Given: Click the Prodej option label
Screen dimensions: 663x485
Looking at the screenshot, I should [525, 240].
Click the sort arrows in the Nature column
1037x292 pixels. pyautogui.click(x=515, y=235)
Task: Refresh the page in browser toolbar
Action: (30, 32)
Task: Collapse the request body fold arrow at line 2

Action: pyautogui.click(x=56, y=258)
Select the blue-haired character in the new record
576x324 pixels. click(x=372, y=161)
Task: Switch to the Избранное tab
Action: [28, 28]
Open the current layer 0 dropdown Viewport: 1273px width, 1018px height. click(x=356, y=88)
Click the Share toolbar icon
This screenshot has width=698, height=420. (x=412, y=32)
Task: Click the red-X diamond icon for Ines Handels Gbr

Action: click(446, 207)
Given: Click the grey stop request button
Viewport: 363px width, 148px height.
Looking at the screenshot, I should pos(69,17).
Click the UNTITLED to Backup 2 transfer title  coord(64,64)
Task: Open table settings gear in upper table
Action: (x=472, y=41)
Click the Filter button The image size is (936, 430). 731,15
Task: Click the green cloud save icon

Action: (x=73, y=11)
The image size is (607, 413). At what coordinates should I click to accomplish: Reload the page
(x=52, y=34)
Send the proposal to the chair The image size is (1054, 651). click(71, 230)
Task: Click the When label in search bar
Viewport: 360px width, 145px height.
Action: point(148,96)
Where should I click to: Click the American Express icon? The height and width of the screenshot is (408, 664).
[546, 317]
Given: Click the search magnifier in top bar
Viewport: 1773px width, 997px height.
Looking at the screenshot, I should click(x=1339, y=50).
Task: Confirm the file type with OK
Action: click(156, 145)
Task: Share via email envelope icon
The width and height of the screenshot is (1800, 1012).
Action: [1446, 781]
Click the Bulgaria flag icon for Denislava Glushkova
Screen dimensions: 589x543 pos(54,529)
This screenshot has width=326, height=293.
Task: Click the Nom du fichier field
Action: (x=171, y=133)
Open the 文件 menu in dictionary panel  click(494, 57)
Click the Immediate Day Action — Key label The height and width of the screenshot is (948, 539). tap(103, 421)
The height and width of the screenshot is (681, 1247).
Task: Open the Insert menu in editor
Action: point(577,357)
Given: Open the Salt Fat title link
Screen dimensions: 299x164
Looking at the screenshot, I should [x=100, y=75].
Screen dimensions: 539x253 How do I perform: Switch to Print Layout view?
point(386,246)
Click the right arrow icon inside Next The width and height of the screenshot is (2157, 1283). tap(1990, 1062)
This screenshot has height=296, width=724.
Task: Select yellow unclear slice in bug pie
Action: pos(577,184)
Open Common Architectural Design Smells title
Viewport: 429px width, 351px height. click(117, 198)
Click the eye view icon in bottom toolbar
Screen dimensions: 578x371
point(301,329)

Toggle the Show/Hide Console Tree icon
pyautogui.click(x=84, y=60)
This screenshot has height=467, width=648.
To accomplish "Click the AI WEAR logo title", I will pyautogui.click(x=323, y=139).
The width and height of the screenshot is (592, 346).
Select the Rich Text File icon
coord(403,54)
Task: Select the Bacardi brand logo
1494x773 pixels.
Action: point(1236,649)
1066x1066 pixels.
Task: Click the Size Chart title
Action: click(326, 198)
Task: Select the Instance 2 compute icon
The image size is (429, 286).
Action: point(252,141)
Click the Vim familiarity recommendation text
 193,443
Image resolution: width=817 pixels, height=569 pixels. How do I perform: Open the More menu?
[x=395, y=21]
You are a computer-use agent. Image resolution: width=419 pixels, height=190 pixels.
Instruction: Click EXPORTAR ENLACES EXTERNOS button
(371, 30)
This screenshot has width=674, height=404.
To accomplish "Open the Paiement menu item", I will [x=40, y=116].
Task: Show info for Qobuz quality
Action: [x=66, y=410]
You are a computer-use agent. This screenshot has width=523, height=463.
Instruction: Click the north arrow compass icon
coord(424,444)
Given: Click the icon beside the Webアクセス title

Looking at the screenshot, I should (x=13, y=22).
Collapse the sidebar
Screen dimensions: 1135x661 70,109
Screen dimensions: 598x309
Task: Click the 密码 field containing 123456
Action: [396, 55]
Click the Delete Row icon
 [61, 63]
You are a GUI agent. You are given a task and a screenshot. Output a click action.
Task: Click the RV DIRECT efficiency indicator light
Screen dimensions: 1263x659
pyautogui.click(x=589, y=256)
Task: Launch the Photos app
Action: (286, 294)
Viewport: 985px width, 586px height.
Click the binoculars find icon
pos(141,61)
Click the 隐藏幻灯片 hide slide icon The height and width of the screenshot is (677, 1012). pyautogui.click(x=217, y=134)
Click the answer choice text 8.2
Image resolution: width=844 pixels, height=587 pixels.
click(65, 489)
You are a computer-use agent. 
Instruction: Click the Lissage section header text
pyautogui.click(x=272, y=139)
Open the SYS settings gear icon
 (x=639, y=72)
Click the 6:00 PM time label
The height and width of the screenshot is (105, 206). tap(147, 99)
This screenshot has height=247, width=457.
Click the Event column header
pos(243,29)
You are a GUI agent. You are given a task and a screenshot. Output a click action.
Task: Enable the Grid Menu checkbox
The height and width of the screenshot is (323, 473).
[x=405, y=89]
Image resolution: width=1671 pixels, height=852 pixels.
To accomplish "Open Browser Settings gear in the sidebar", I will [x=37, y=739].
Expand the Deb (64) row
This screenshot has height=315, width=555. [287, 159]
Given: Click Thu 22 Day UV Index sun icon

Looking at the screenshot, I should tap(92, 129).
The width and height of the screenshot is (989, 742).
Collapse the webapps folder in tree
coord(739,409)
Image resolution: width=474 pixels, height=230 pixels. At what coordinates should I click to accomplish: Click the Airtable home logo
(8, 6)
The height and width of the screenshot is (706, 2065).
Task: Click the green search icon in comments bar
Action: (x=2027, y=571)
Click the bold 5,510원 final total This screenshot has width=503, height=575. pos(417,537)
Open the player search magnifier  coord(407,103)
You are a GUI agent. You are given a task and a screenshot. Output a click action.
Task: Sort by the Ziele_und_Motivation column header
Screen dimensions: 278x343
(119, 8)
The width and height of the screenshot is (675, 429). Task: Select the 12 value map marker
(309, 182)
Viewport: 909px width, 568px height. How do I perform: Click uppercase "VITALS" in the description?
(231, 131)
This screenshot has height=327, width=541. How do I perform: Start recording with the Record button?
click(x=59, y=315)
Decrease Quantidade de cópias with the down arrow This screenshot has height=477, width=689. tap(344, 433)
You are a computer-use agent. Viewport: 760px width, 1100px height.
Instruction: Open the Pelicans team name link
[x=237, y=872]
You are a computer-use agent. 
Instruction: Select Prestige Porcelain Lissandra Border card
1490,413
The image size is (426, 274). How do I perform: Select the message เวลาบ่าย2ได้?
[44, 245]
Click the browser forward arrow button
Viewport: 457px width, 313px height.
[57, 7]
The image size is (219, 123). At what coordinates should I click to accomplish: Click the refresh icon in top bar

TASK DETAILS -
Copy the data above exactly. Every line must be included.

WORKED SOLUTION -
Given: Click the Prodej option label
Screen dimensions: 663x485
Looking at the screenshot, I should [525, 240].
Click the sort arrows in the Nature column
1037x292 pixels. pyautogui.click(x=515, y=235)
Task: Refresh the page in browser toolbar
Action: (30, 32)
Task: Collapse the request body fold arrow at line 2

Action: pyautogui.click(x=56, y=258)
Select the blue-haired character in the new record
576x324 pixels. click(x=372, y=161)
Task: Switch to the Избранное tab
Action: [28, 28]
Open the current layer 0 dropdown Viewport: 1273px width, 1018px height. click(x=356, y=88)
Click the Share toolbar icon
This screenshot has width=698, height=420. (x=412, y=32)
Task: Click the red-X diamond icon for Ines Handels Gbr

Action: click(446, 207)
Given: Click the grey stop request button
Viewport: 363px width, 148px height.
Looking at the screenshot, I should pos(69,17).
Click the UNTITLED to Backup 2 transfer title  coord(64,64)
Task: Open table settings gear in upper table
Action: (x=472, y=41)
Click the Filter button The image size is (936, 430). 731,15
Task: Click the green cloud save icon

Action: (x=73, y=11)
The image size is (607, 413). At what coordinates should I click to accomplish: Reload the page
(x=52, y=34)
Send the proposal to the chair The image size is (1054, 651). click(71, 230)
Task: Click the When label in search bar
Viewport: 360px width, 145px height.
Action: point(148,96)
Where should I click to: Click the American Express icon? The height and width of the screenshot is (408, 664).
[546, 317]
Given: Click the search magnifier in top bar
Viewport: 1773px width, 997px height.
Looking at the screenshot, I should click(x=1339, y=50).
Task: Confirm the file type with OK
Action: click(156, 145)
Task: Share via email envelope icon
The width and height of the screenshot is (1800, 1012).
Action: [1446, 781]
Click the Bulgaria flag icon for Denislava Glushkova
Screen dimensions: 589x543 pos(54,529)
This screenshot has width=326, height=293.
Task: Click the Nom du fichier field
Action: (x=171, y=133)
Open the 文件 menu in dictionary panel  click(494, 57)
Click the Immediate Day Action — Key label The height and width of the screenshot is (948, 539). tap(103, 421)
The height and width of the screenshot is (681, 1247).
Task: Open the Insert menu in editor
Action: point(577,357)
Given: Open the Salt Fat title link
Screen dimensions: 299x164
Looking at the screenshot, I should [x=100, y=75].
Screen dimensions: 539x253 How do I perform: Switch to Print Layout view?
point(386,246)
Click the right arrow icon inside Next The width and height of the screenshot is (2157, 1283). tap(1990, 1062)
This screenshot has height=296, width=724.
Task: Select yellow unclear slice in bug pie
Action: pos(577,184)
Open Common Architectural Design Smells title
Viewport: 429px width, 351px height. click(117, 198)
Click the eye view icon in bottom toolbar
Screen dimensions: 578x371
point(301,329)

Toggle the Show/Hide Console Tree icon
pyautogui.click(x=84, y=60)
This screenshot has height=467, width=648.
To accomplish "Click the AI WEAR logo title", I will pyautogui.click(x=323, y=139).
The width and height of the screenshot is (592, 346).
Select the Rich Text File icon
coord(403,54)
Task: Select the Bacardi brand logo
1494x773 pixels.
Action: point(1236,649)
1066x1066 pixels.
Task: Click the Size Chart title
Action: click(326, 198)
Task: Select the Instance 2 compute icon
The image size is (429, 286).
Action: point(252,141)
Click the Vim familiarity recommendation text
 193,443
Image resolution: width=817 pixels, height=569 pixels. How do I perform: Open the More menu?
[x=395, y=21]
You are a computer-use agent. Image resolution: width=419 pixels, height=190 pixels.
Instruction: Click EXPORTAR ENLACES EXTERNOS button
(371, 30)
This screenshot has width=674, height=404.
To accomplish "Open the Paiement menu item", I will [x=40, y=116].
Task: Show info for Qobuz quality
Action: [x=66, y=410]
You are a computer-use agent. This screenshot has width=523, height=463.
Instruction: Click the north arrow compass icon
coord(424,444)
Given: Click the icon beside the Webアクセス title

Looking at the screenshot, I should (x=13, y=22).
Collapse the sidebar
Screen dimensions: 1135x661 70,109
Screen dimensions: 598x309
Task: Click the 密码 field containing 123456
Action: [396, 55]
Click the Delete Row icon
 [61, 63]
You are a GUI agent. You are given a task and a screenshot. Output a click action.
Task: Click the RV DIRECT efficiency indicator light
Screen dimensions: 1263x659
pyautogui.click(x=589, y=256)
Task: Launch the Photos app
Action: (286, 294)
Viewport: 985px width, 586px height.
Click the binoculars find icon
pos(141,61)
Click the 隐藏幻灯片 hide slide icon The height and width of the screenshot is (677, 1012). pyautogui.click(x=217, y=134)
Click the answer choice text 8.2
Image resolution: width=844 pixels, height=587 pixels.
click(65, 489)
You are a computer-use agent. 
Instruction: Click the Lissage section header text
pyautogui.click(x=272, y=139)
Open the SYS settings gear icon
 (x=639, y=72)
Click the 6:00 PM time label
The height and width of the screenshot is (105, 206). tap(147, 99)
This screenshot has height=247, width=457.
Click the Event column header
pos(243,29)
You are a GUI agent. You are given a task and a screenshot. Output a click action.
Task: Enable the Grid Menu checkbox
The height and width of the screenshot is (323, 473).
[x=405, y=89]
Image resolution: width=1671 pixels, height=852 pixels.
To accomplish "Open Browser Settings gear in the sidebar", I will [x=37, y=739].
Expand the Deb (64) row
This screenshot has height=315, width=555. [287, 159]
Given: Click Thu 22 Day UV Index sun icon

Looking at the screenshot, I should tap(92, 129).
The width and height of the screenshot is (989, 742).
Collapse the webapps folder in tree
coord(739,409)
Image resolution: width=474 pixels, height=230 pixels. At what coordinates should I click to accomplish: Click the Airtable home logo
(8, 6)
The height and width of the screenshot is (706, 2065).
Task: Click the green search icon in comments bar
Action: (x=2027, y=571)
Click the bold 5,510원 final total This screenshot has width=503, height=575. pos(417,537)
Open the player search magnifier  coord(407,103)
You are a GUI agent. You are given a task and a screenshot. Output a click action.
Task: Sort by the Ziele_und_Motivation column header
Screen dimensions: 278x343
(119, 8)
The width and height of the screenshot is (675, 429). Task: Select the 12 value map marker
(309, 182)
Viewport: 909px width, 568px height. How do I perform: Click uppercase "VITALS" in the description?
(231, 131)
This screenshot has height=327, width=541. How do I perform: Start recording with the Record button?
click(x=59, y=315)
Decrease Quantidade de cópias with the down arrow This screenshot has height=477, width=689. tap(344, 433)
You are a computer-use agent. Viewport: 760px width, 1100px height.
Instruction: Open the Pelicans team name link
[x=237, y=872]
You are a computer-use agent. 
Instruction: Select Prestige Porcelain Lissandra Border card
1490,413
The image size is (426, 274). How do I perform: Select the message เวลาบ่าย2ได้?
[44, 245]
Click the browser forward arrow button
Viewport: 457px width, 313px height.
[57, 7]
The image size is (219, 123). At what coordinates should I click to accomplish: Click the refresh icon in top bar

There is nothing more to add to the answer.